• Exercise prompt: In the excerpt below on canola yield and soil moisture, which data set showed the strongest relationship between low-yielding years and high soil moisture for 2010–2015?

• Excerpt provided:
"""

The relationship between canola yield and different soil moisture data sets was examined to better understand how data characteristics effect the assessment of how soil moisture impacts crop yields. Three soil moisture data sets were examined: a high accuracy satellite surface soil moisture data set from the Soil Moisture and Ocean Salinity (SMOS) mission, a longer term satellite surface soil moisture data set from the European Space Agency Climate Change Initiative (ESA-CCI) and a modelled soil moisture data set at the surface and at root zone from the Environment and Climate Change Canada Regional Deterministic Prediction System (RDPS). All three data sets showed a similar pattern in the relationship between low crop yield and high spring surface soil moisture for the 2010–2015 period, but the timing and strength of the relationship differed with each data set. For the 2010–2015 period where all three data sets were coincident, the SMOS data set showed the strongest relationship (peak X2 = 170 for Day of Year 145), followed by the ESA-CCI (peak X2 = 89 on Day of Year 129) and then the RDPS (peak X2 = 65 on Day of Year 129) between low yielding years and high soil moisture. The SMOS soil moisture had the highest dynamic range of the three data sets, with modelled data set from RDPS having the smallest. Both the ESA-CCI and the RDPS data set were skewed towards drier soil moisture values, and there is some indication that they captured dry extremes better than wet extremes in this study. The modelled root zone soil moisture was not related to any dominant trend in crop yield in the 2010–2015 time period; this may be due the lack of drought events during this time window, which would be more reflected in the root zone soil moisture than at the surface.

"""

• Data:
"""

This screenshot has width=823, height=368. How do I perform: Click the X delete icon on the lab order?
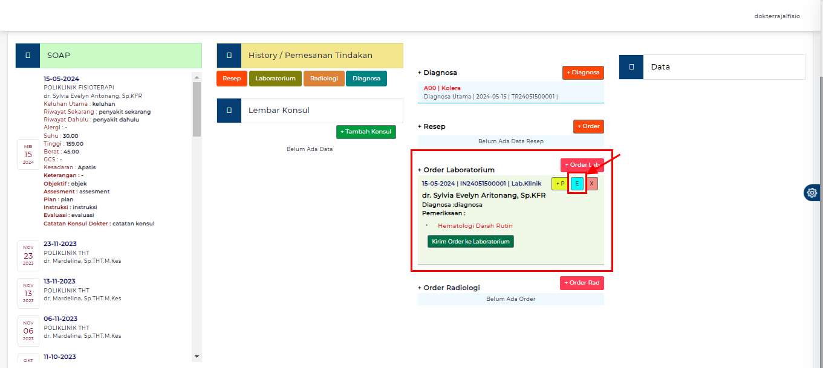coord(591,183)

"""

• Exercise response: The SMOS data set (peak X2 = 170 for Day of Year 145).